The Senate on Monday passed the Foreign Investment (Promotion and Protection) Bill, 2022 — paving the way for the reconstitution of a Reko Diq mining project.

PML-N leader Mian Javed Latif said in a news channel talk show that the reservations of the JUI-F and the BNP-M were justified and that the government would remove them within two days. However, he was confident that the annoyed parties would not leave the coalition, as some amendments were being made to the bill.

He said that not only the two parties but all four provinces had some reservations on the bill regarding 18th Constitution amendment and the issue would be resolved soon.

The original agreement for the Reko Diq mining project was signed in 2006, and it set aside a share of 37.5 percent to Canada’s Barrick Gold and Chile’s Antofagasta each while the Balochistan government received a 25 percent stake.

The two international firms were part of the consortium Tethyan Copper company and had found vast gold and copper deposits at Reko Diq in Balochistan.
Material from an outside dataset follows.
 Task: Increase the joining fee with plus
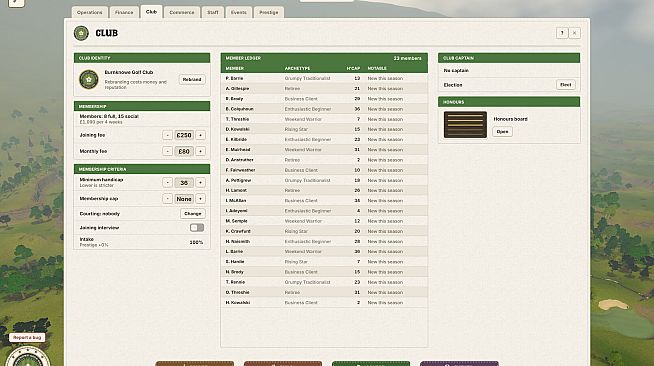pyautogui.click(x=201, y=135)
But the hugely lucrative open-pit mine project came to a standstill in 2011 after the local government refused to renew Tethyan Copper’s lease, and in 2013 Supreme Court declared it invalid.

In 2019, the World Bank’s arbitration tribunal committee imposed a penalty on Pakistan for unlawful denial of mining.

In March, the federal and Balo­ch­istan governments reached an agreement with two firms — Antofagasta PLC and Barrick Gold Corporation — on a framework to reconstitute the Reko Diq project that allowed Antofagasta to make an exit.

The reconstituted project, which will excavate gold and copper reserves in Balochistan, saved Pakistan from an $11 billion penalty in the Reko Diq case.

Under the new agreement, Barrick decided to become a 50 percent partner with the governments of Pakistan and Balochistan and three state-owned entities in the project, while the Chilean firm exited the contract in exchange for $900 million paid by Pakistani shareholders.

Balochistan government holds a 25pc stake in the project under the new pact and other 25pc shareholding is controlled equally (8.33pc) by three state-owned enterprises.